Assigned task:
Quote the entries below from the line with "Copy the Workspace ID value" through the line with "Open Chrome from the Windows taskbar", both ends included, and only those lines.

Material supplied:

....

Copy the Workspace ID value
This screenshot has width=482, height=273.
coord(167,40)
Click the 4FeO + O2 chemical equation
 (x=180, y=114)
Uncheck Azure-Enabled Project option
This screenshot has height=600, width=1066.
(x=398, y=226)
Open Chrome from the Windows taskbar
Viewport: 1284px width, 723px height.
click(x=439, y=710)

....

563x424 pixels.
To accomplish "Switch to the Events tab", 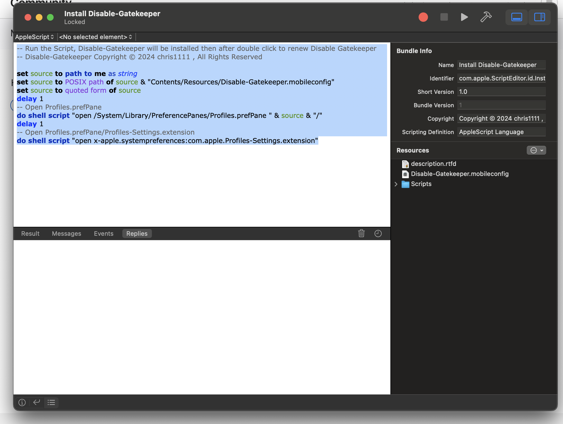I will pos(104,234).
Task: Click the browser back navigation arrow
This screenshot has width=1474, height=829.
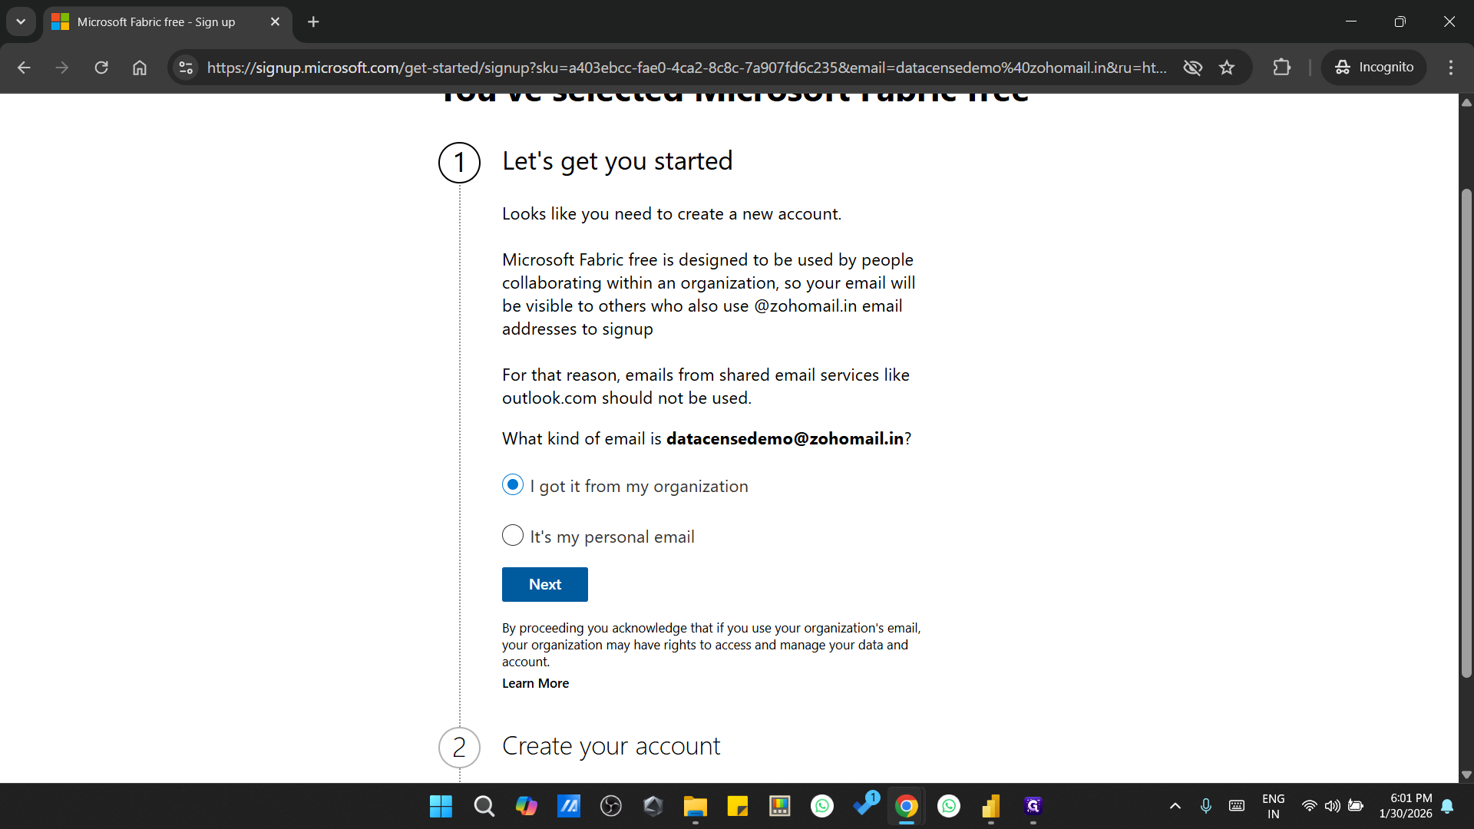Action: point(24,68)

....

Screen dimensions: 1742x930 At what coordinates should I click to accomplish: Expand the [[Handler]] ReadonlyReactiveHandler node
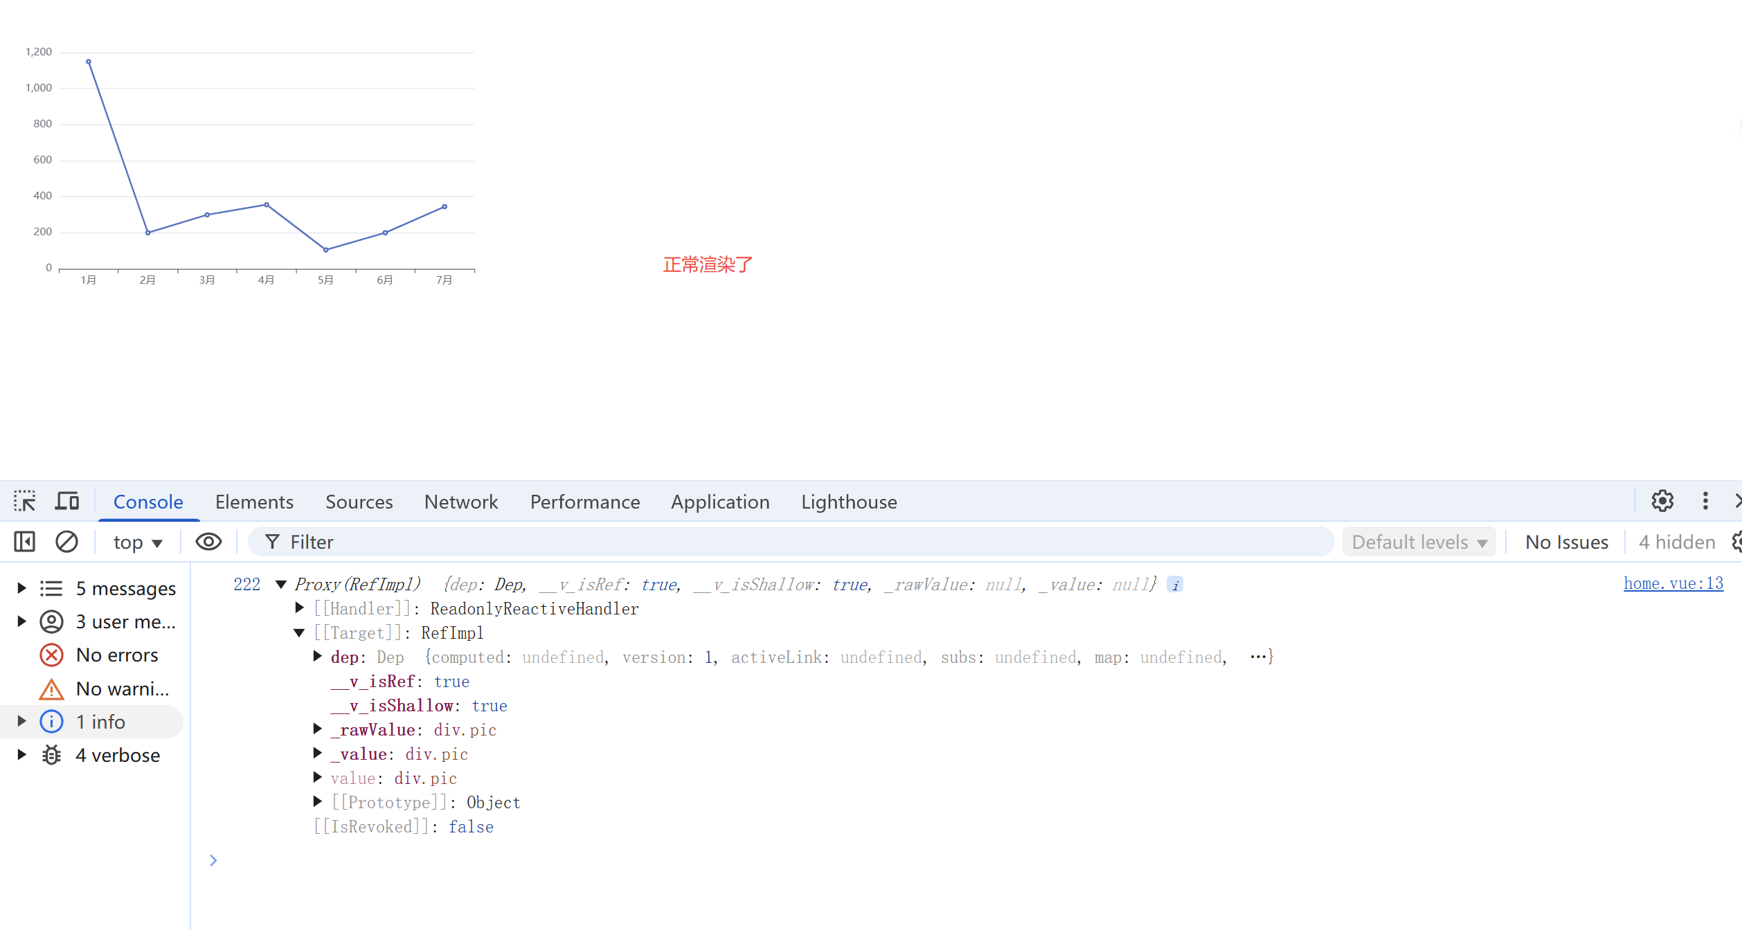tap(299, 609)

....

Expected output:
Copy the Workspace ID value
This screenshot has width=482, height=273.
coord(167,40)
Click the 4FeO + O2 chemical equation
 (x=180, y=114)
Uncheck Azure-Enabled Project option
This screenshot has height=600, width=1066.
(x=398, y=226)
Open Chrome from the Windows taskbar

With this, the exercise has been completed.